Comparative example 1 was provided for example 1, and comparative example 1 differed from example 1 only in that comparative example 1 lacked a combustion treatment step, i.e., staged pyrolysis (simultaneous activation and pyrolysis) was performed directly after pretreatment to produce a distillers' grains/KOH mixture.
The SEM image of the biomass porous carbon prepared in comparative example 1 is shown in fig. 2, the SEM image of the biomass porous carbon prepared in example 1 is shown in fig. 3, and comparing fig. 2 and fig. 3, it is apparent that the biomass porous carbon prepared in example 1 has denser pores. It can be seen from fig. 4 that the nitrogen adsorption capacity of example 1 is significantly higher than that of comparative example 1, and it can be seen from fig. 5 that the micro/meso pores of example 1 are more numerous than that of comparative example 1; with reference to fig. 4 and 5, the material of example 1 has a more developed pore structure, a higher specific surface area and more available active sites, which is more beneficial for adsorptive removal of contaminants. Comparing fig. 6, the adsorption capacity of example 1 for methylene blue greatly exceeds that of comparative example 1 for methylene blue, and likewise, the results of fig. 7 show that example 1 has a higher adsorption capacity for methyl orange than comparative example 1. This shows that the method obviously improves the adsorption capacity of methylene blue and methyl orange.
Example 2
(1) Using the same raw materials as in example 1, 30 g were weighed into a beaker, as NaOH: weighing KOH and vinasse according to the weight ratio of vinasse =1:5, mixing the KOH and the vinasse, adding 200 mL of deionized water, stirring uniformly, standing at room temperature for 24h, then putting into a drying oven, and drying at 105 ℃ for 24h to obtain a vinasse/NaOH mixture.

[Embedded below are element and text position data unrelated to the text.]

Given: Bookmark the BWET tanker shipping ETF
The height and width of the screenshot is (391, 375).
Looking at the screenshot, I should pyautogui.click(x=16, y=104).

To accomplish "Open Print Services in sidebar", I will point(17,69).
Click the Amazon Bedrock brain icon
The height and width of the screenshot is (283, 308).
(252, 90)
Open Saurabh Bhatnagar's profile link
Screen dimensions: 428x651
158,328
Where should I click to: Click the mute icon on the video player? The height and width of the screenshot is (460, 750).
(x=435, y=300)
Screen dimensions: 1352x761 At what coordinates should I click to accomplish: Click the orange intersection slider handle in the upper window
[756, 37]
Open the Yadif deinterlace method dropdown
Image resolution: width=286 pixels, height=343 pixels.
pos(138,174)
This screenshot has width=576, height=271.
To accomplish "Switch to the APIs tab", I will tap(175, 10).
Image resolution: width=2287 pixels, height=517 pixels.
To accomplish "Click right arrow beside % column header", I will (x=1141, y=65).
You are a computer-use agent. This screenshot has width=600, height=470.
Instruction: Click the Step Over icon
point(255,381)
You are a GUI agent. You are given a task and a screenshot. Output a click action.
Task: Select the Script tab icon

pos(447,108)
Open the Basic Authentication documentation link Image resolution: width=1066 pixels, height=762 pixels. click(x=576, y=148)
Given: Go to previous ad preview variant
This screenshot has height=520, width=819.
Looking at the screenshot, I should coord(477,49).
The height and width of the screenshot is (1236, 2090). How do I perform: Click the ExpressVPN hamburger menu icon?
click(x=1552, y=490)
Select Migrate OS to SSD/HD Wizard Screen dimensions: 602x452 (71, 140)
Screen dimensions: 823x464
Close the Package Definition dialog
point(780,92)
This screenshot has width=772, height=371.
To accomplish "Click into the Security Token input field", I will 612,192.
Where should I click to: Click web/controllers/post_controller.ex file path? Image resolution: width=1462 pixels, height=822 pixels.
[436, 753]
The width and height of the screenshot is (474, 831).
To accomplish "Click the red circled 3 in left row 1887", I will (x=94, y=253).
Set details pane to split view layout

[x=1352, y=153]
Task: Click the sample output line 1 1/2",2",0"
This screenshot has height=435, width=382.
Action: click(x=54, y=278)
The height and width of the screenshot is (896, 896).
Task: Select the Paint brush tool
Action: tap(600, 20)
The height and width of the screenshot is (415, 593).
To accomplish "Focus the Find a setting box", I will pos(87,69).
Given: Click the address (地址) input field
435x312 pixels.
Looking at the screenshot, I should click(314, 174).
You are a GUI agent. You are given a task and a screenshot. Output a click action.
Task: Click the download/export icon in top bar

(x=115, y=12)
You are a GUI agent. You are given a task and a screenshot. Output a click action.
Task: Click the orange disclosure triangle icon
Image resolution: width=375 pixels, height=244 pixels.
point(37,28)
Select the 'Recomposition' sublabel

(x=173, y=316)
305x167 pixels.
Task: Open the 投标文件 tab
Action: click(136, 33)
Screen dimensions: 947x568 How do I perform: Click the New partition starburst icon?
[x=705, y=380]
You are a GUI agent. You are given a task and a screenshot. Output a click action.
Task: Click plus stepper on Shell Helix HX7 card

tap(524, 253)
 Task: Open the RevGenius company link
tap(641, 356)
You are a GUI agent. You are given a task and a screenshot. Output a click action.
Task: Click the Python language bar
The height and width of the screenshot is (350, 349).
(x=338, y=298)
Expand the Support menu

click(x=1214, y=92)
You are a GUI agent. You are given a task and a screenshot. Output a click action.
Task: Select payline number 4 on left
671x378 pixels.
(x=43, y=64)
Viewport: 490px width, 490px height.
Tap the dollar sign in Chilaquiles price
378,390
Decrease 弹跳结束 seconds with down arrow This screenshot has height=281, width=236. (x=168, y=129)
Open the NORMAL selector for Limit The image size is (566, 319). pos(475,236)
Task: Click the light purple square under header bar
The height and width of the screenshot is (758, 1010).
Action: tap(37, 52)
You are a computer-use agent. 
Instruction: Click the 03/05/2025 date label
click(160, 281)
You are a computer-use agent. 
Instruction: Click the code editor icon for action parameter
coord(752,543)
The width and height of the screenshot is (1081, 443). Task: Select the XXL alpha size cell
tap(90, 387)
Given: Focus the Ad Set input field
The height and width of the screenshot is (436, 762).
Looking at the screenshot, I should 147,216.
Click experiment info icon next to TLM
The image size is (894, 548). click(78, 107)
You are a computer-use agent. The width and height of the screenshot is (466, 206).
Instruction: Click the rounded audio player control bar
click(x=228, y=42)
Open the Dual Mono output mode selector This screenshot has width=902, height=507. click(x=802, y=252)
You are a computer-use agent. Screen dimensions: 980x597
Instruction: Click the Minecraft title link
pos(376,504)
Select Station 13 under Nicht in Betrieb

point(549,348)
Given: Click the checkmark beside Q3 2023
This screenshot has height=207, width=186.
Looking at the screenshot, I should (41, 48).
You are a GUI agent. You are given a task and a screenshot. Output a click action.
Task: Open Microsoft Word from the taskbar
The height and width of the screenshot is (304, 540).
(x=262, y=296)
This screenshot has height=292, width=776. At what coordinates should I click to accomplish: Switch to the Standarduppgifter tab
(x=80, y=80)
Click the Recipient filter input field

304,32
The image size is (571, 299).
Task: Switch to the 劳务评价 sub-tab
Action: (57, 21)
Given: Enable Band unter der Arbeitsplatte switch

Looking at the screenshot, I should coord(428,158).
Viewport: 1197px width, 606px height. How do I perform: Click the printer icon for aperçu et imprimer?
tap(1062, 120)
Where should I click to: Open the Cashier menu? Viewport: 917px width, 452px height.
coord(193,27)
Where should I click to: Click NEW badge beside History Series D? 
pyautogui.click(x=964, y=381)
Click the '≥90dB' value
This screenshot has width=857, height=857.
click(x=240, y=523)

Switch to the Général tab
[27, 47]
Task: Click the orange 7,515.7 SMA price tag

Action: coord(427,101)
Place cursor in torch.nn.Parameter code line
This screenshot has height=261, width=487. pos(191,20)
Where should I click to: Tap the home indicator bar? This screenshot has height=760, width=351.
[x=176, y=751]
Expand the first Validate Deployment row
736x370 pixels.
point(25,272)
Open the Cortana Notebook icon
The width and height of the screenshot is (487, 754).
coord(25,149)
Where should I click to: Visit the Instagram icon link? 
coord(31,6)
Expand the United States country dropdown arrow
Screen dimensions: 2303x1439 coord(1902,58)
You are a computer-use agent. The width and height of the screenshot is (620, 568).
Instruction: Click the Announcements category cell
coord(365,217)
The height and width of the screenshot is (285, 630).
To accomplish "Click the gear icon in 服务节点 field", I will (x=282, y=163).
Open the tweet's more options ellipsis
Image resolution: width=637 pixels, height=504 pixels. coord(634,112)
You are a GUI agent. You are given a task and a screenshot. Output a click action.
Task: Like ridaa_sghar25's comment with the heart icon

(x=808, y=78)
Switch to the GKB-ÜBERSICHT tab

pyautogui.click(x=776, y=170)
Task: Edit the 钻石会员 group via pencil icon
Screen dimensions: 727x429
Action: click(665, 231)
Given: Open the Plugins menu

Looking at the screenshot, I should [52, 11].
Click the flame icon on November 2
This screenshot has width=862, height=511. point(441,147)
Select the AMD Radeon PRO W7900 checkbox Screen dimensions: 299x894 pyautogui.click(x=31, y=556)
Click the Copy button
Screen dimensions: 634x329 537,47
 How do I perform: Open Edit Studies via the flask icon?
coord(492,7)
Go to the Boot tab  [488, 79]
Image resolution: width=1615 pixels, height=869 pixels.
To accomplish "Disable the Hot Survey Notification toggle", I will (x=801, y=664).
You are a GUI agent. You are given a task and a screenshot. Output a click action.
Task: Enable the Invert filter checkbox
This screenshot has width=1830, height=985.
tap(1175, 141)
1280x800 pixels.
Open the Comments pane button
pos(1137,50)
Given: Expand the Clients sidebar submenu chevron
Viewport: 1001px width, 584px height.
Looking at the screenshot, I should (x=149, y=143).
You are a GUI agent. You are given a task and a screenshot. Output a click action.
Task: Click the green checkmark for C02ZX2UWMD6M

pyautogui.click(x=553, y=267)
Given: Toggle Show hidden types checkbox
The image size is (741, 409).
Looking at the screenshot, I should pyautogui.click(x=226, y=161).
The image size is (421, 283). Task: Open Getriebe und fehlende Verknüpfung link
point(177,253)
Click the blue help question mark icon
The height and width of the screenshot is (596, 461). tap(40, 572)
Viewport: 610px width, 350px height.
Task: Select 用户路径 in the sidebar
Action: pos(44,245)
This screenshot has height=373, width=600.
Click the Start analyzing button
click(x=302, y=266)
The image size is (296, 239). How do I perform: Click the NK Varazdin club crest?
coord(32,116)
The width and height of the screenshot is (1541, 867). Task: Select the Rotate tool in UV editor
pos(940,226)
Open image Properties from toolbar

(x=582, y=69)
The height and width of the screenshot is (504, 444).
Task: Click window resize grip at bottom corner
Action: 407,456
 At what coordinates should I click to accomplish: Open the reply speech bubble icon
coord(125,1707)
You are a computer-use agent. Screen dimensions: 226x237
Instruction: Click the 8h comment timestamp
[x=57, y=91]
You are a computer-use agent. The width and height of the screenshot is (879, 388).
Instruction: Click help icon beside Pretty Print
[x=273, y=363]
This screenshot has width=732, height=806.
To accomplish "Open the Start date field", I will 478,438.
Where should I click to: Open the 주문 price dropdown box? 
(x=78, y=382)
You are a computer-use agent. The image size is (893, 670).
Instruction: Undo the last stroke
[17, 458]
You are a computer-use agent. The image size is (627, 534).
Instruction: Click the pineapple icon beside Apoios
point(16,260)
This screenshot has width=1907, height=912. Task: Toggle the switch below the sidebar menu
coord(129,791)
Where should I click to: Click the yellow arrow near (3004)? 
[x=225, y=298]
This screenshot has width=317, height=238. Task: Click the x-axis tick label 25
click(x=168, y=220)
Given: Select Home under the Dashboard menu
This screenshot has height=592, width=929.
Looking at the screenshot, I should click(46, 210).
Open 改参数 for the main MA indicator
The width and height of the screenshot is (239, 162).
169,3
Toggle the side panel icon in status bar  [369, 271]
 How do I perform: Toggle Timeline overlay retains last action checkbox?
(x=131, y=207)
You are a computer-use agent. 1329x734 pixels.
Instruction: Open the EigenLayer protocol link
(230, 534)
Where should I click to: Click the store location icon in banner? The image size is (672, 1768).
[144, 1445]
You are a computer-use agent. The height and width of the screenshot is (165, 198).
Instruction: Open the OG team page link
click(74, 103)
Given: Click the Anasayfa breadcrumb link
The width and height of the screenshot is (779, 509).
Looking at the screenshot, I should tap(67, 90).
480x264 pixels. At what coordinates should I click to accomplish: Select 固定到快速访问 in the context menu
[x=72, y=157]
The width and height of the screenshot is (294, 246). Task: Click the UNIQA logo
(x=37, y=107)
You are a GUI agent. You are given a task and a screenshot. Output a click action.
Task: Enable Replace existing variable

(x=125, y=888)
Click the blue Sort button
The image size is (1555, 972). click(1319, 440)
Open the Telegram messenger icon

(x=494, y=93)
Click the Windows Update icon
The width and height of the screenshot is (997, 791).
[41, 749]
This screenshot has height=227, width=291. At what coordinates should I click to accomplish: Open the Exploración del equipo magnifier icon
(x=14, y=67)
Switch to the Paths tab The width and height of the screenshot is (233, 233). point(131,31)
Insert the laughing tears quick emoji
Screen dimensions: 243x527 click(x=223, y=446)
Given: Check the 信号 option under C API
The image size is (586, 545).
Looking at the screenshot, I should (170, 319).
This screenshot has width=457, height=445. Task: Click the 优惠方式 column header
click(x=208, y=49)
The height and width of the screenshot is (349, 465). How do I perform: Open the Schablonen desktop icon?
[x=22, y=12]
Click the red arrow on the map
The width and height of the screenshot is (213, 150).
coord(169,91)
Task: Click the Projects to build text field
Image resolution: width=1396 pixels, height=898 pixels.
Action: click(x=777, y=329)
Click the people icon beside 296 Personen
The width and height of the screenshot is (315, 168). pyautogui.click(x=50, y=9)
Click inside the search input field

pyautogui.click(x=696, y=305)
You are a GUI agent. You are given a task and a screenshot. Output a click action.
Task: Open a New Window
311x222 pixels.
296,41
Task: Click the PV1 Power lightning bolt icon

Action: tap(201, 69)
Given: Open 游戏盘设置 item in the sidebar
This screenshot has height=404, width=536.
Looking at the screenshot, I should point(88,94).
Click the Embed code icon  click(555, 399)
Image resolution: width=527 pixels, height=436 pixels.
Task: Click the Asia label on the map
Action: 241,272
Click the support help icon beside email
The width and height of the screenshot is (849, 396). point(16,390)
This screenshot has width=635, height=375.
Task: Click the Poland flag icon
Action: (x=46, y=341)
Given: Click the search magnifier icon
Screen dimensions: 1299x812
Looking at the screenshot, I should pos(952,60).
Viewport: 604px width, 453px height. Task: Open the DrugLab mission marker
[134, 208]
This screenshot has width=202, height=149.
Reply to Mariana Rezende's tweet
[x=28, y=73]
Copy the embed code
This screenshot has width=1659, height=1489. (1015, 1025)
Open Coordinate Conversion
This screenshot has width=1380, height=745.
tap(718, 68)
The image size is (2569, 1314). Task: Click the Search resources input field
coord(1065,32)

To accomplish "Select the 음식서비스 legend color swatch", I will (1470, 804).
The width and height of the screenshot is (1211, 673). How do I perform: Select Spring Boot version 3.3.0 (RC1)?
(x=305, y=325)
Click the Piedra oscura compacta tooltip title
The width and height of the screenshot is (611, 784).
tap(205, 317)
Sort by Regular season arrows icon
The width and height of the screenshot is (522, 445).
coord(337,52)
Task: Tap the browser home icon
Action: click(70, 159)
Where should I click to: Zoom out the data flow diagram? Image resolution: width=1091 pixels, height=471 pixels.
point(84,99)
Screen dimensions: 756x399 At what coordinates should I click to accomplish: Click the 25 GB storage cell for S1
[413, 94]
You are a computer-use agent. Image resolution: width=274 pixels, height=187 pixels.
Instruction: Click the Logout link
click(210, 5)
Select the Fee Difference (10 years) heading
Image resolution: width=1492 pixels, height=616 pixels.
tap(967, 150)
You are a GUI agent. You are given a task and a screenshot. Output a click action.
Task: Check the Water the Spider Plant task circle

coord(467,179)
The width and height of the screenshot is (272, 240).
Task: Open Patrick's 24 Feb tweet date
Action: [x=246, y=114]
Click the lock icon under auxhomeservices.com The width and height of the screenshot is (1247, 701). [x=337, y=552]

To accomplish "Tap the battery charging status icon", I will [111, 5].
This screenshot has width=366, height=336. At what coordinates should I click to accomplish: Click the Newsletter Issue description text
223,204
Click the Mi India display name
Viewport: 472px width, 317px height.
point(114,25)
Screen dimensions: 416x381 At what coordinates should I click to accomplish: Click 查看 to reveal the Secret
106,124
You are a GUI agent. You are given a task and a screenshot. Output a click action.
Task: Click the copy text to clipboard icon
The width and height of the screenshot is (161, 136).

(2) Processing the dried mixture into blocks with proper volume (preferably, the thickness: 0.3-0.5 cm, the length and the width: 1-1.5 cm), clamping by tweezers, placing on the flame of an alcohol burner (1.5-2 cm away from a wick, and measuring at the temperature of about 400-. If the method is used for enlarging production, the alcohol lamp is only required to be replaced by a high-temperature furnace with a combustion chamber for controlling feeding and discharging.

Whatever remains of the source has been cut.